Alumni Profiles Series: Animesh Srivastava

 February 28, 2024

Dr. Animesh Srivastava received his Ph.D. in computer science from Duke in 2017, specializing in user privacy support, following a B.S. in computer science from Haldia Institute of Technology and an M.S. in computer science from the Indian Institute of Technology, Kharagpur. During his graduate studies, he developed notable projects on visual privacy for Android devices, creating a custom module to enhance data security. Post-graduation, Dr. Srivastava briefly joined a Bay Area startup focused on smart home technology, contributing his expertise in performing computation on resource-constrained devices. Currently, he is part of an applied privacy research team at Google, working on innovative solutions to manage and analyze the overwhelming volume of user feedback. His recent work includes the development of a pipeline to identify and categorize privacy-related issues from millions of user submissions; this pipeline employs state-of-the-art NLP algorithms and clustering techniques to identify and cluster privacy concerns at scale. Dr. Srivastava's contributions are pivotal in advancing how tech companies understand and respond to user privacy needs.

When you began your graduate study, what professional or career plans did you have in mind?

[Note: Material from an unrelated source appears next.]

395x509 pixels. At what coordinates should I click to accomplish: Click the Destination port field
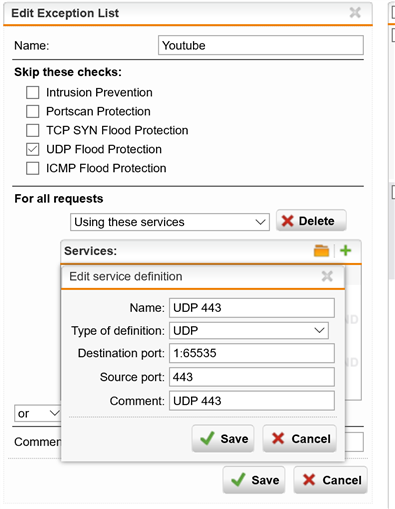252,353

When I started my Ph.D., I wasn't thinking about career goals; at that time I was mostly interested in working on mobile devices. The mobile computing area was something that was very new, and the kinds of papers that were coming out were very exciting. What stood out to me was that you could infer so much personal information from the things shared with these small devices: as I continued working with the technology, mobile devices became even more personal, so I was just excited about working in mobile computing with an angle of privacy.

By the end of my second year, I had also accrued some teaching experience by working with my advisor. He gave me plenty of good opportunities, and as I interacted with more students I found that I really enjoyed working with them. I began to think, “Maybe I'll try to go towards academia.”

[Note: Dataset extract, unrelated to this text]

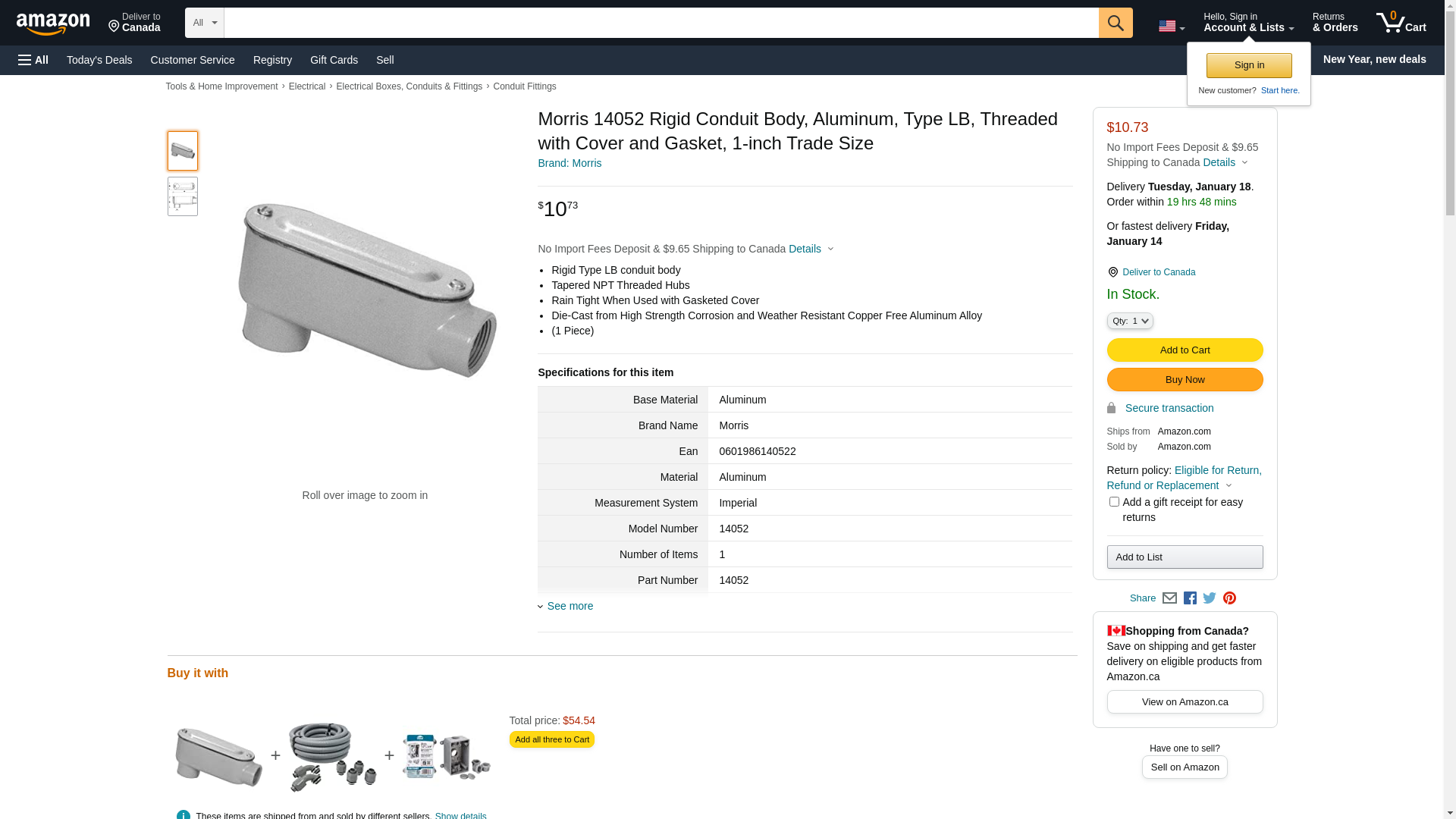Click the Buy Now button
Viewport: 1456px width, 819px height.
(x=1185, y=379)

But towards the end of my Ph.D. I began to become more inclined towards building large-scale systems in the form of products that can reach out to users. In the final years of my program, I thought more seriously about joining industry, building products, and shipping them to users to help them in a way that hasn't been done before.

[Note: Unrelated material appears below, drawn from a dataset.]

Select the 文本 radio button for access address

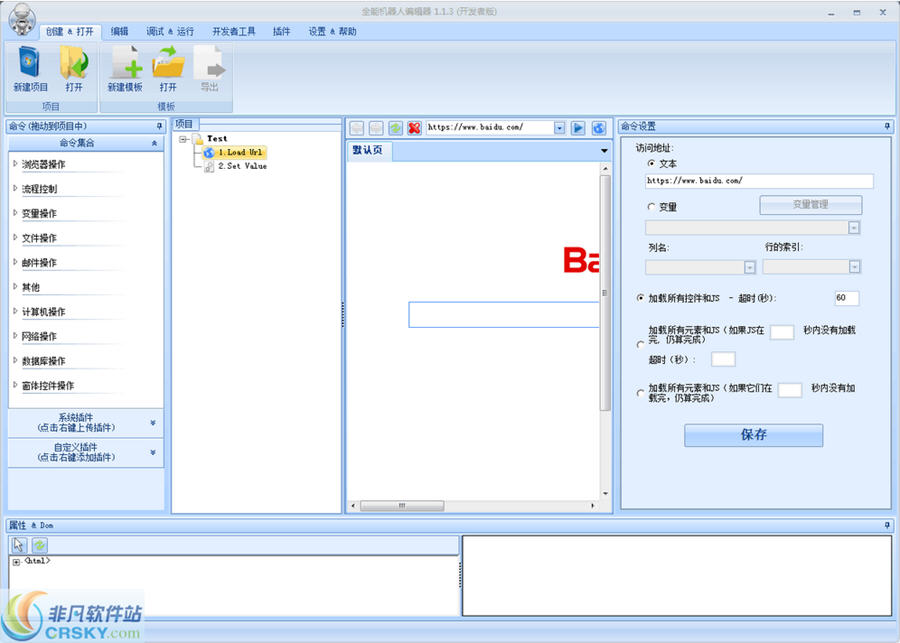(651, 163)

Did a particular moment or experience during your time at Duke impact your choices or direction?

There actually was not one big moment, but several small interesting moments. I remember reading papers from different companies; there was one really good paper from Amazon about distributed storage. I also saw some really good papers from Google, and what was most intriguing was that some of these papers could only be done at Google because you'd need such a huge amount of data to build your hypothesis and create large-scale experiments; and of course, the goal is to build a system that works not just for hundreds of thousands of people, not even millions of people. It should work for billions of people with 99.9% availability. Now, those are really interesting avenues to work in!

As I read these papers, and I saw the kind of work that was going on, I slowly became more inclined to work in these directions. I don't think there was one thing that made me say, “Yeah, I want to go to industry.” I saw that in industry, you get access to so much data and so much exposure. You receive so many signals from such a vast number of users, and that can help you guide a large-scale system with the goal that it should work for everyone, ideally. It’s unsatisfactory to have to say, “This thing I created works for this group of people, but it does not work for that group of people.”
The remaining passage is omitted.